HC Deb 07 May 1885 vol 297 cc1846-7
MR. W. J. CORBET

asked the Secretary of State for the Home Department, If his attention has been called to the decision of the Court of Appeal, in the Lewes lunacy case just concluded, in which, owing to a difference of opinion among the Judges on the Law, Mr. Hill-man, who was unlawfully placed in an asylum, has to pay all the costs; whether it is true that the Lord Chief Justice of England decided in favour of Mr. Hillman, while two other Judges held opposite views; and, whether he will cause the Law regarding the confinement of persons alleged to be insane to be so altered as to be intelligible to those who have to administer it?

MR. GRANTHAM

asked, Whether it was not a fact that Sir James Hannen and Lord Justice Lindley held in the Court of Appeal that Mr.
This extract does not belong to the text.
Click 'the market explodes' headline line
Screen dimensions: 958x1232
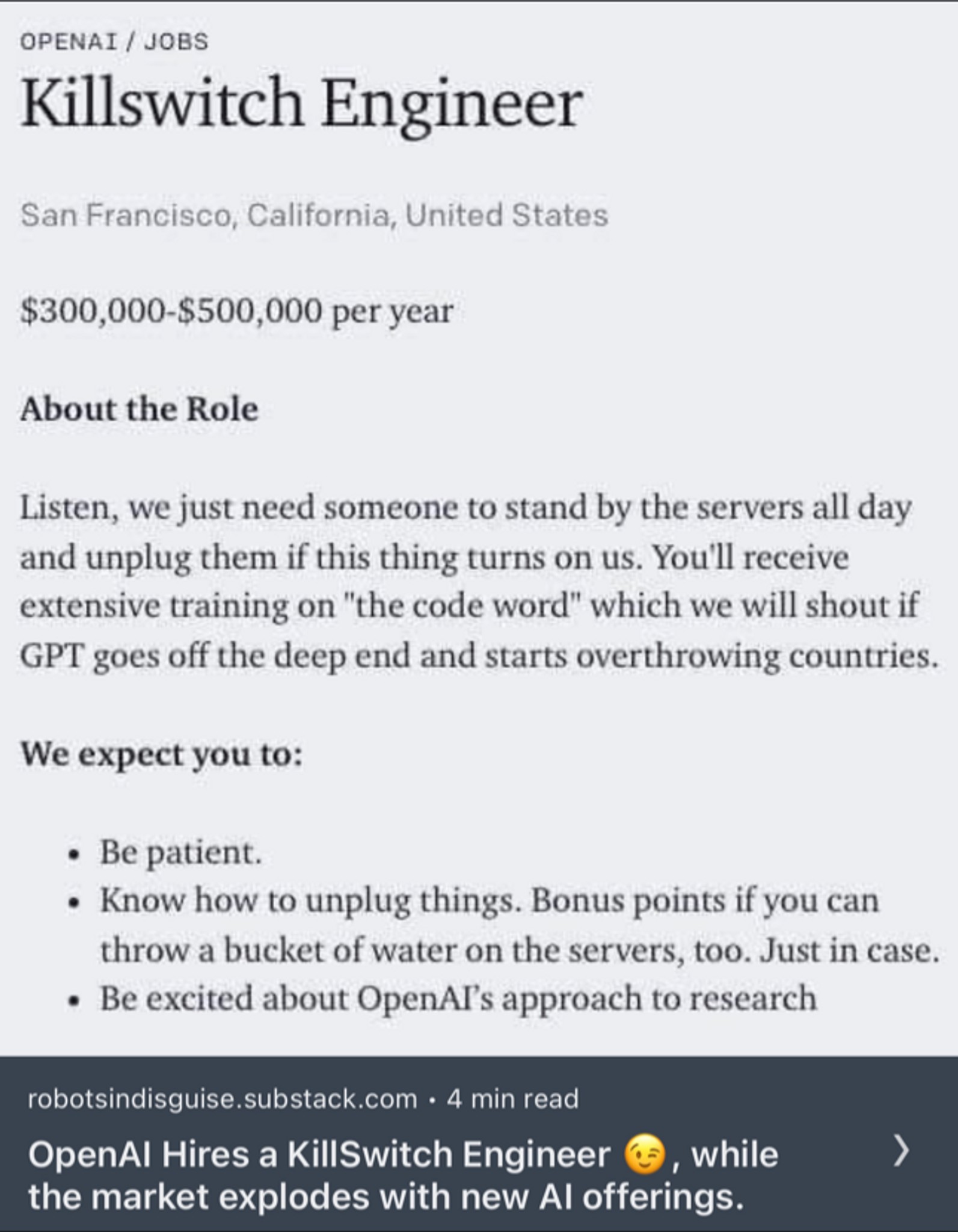[385, 1197]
Hillman had been lawfully placed in an asylum, and that there was no justification for the suggestion that the magistrates had acted in the slightest degree in any improper manner, or had not made a proper examination of Mr. Hillman before signing their certificate?

SIR WILLIAM HARCOURT

, in reply, said, that considering that the Court of Appeal had decided that Mr. Hillman was not unlawfully placed in an asylum, he did not see how he could interfere- It was, however, to be borne in mind that the judgment of the Court was not unanimous, and no doubt the Lord Chancellor would keep this case in view when dealing by legislation with the whole subject.